[Supplied material Boundary: Start]

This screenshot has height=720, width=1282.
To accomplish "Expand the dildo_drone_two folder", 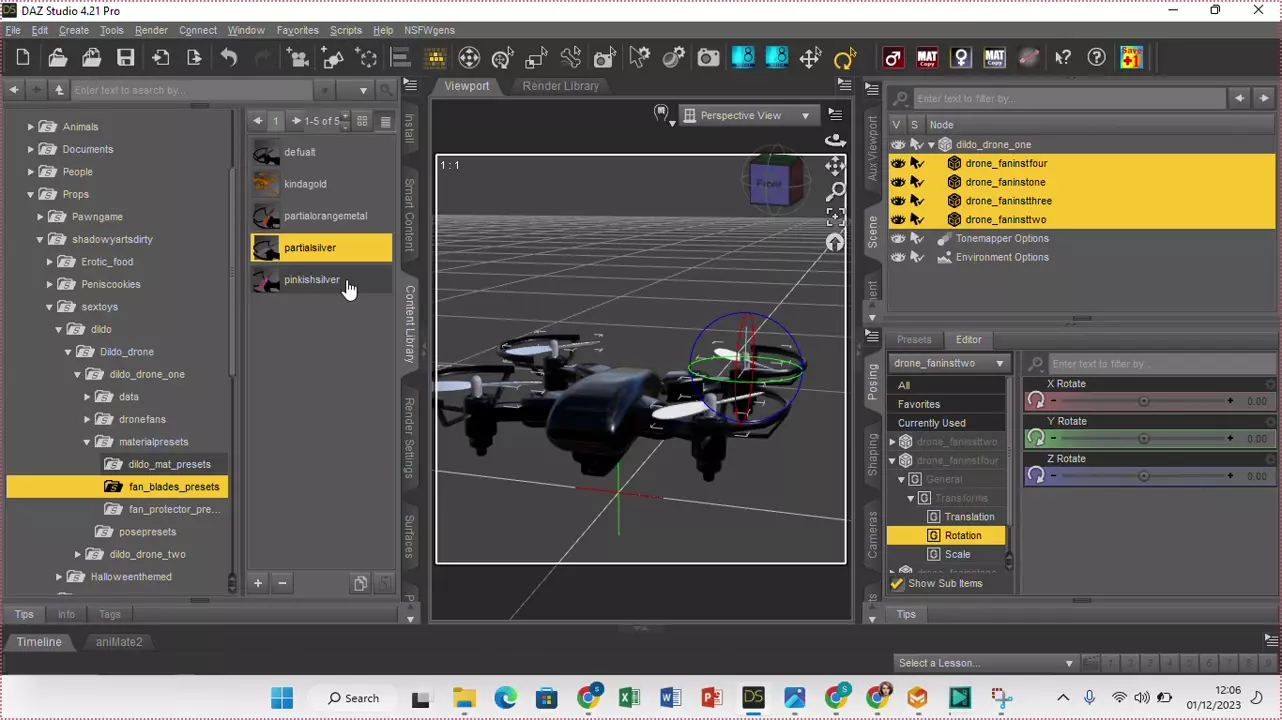I will coord(78,554).
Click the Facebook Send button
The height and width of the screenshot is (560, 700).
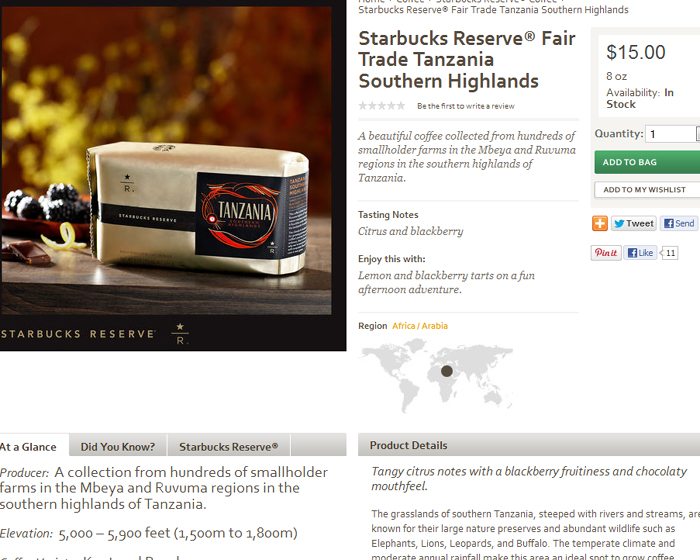(x=679, y=223)
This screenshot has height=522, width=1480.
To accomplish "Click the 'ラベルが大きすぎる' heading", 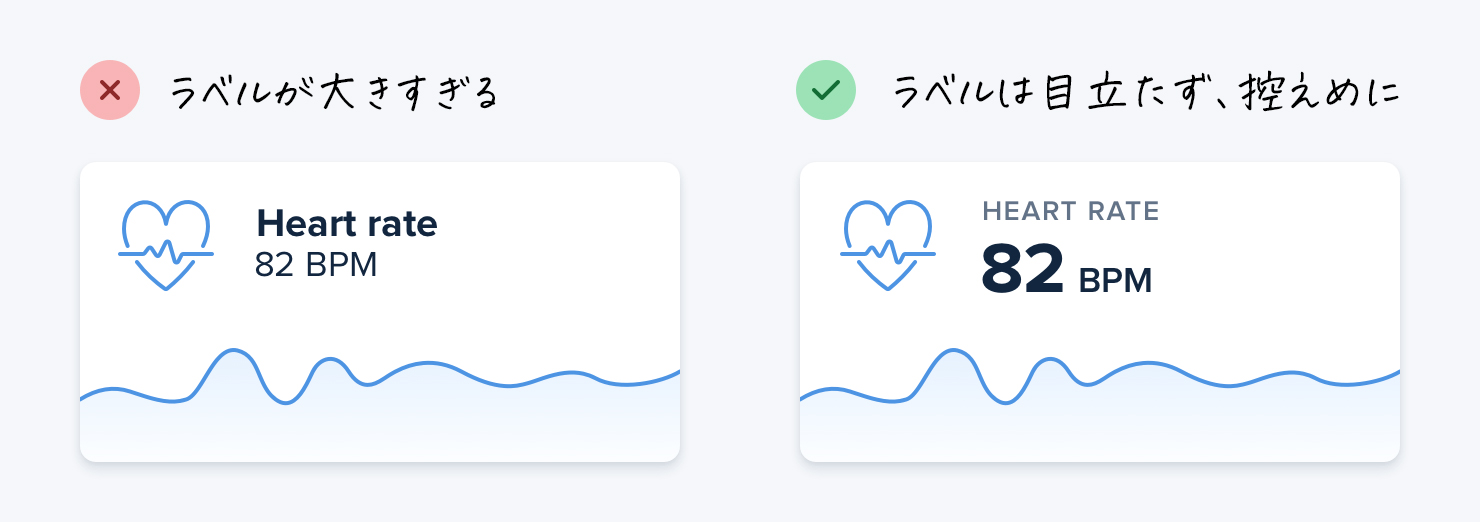I will coord(333,93).
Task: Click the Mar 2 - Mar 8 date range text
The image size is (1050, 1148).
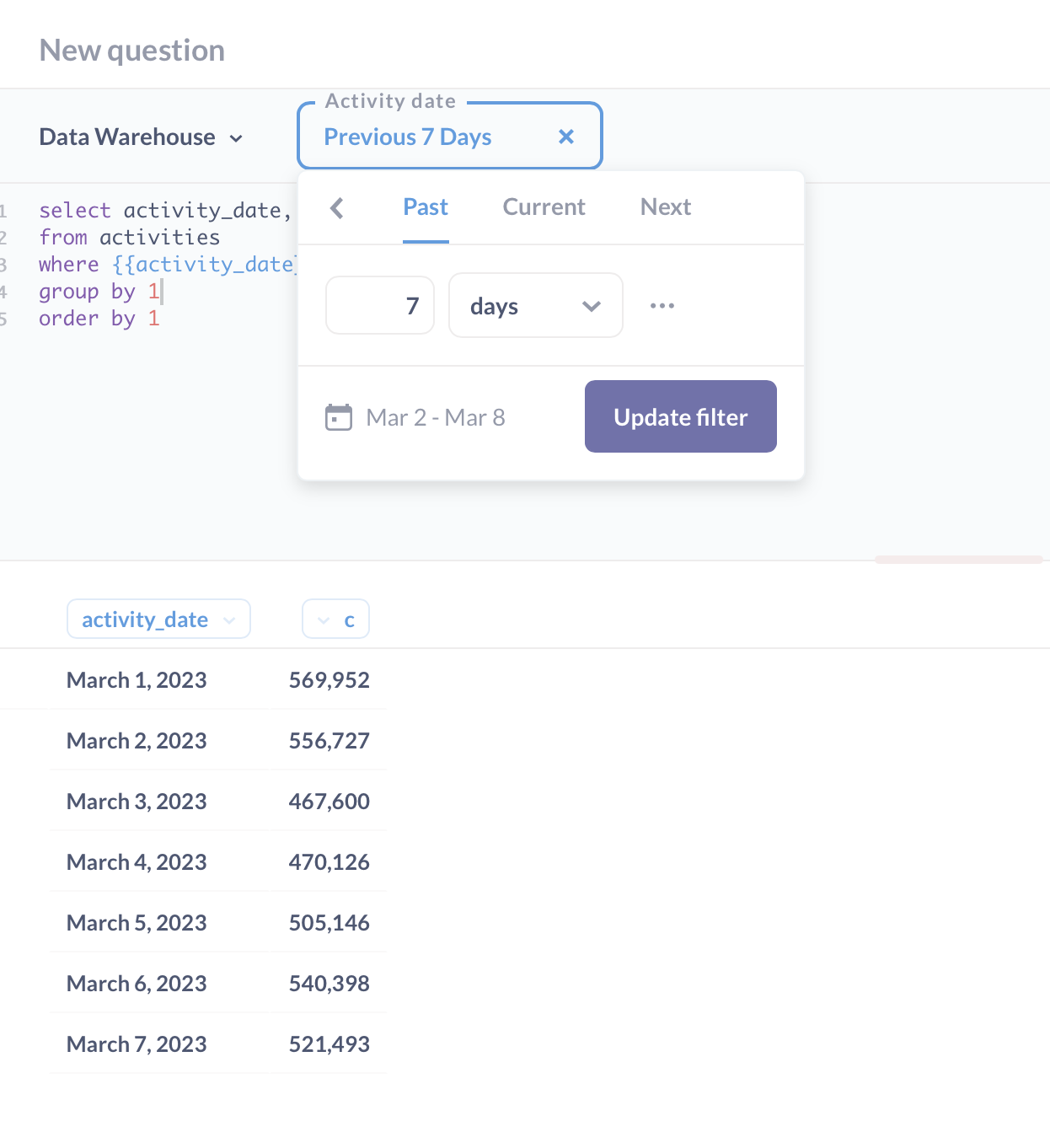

[Supplied material Boundary: End]

- **Exercise goal**
Find every line above that includes the word "This" and report only how many there are.

- **Exercise result**
2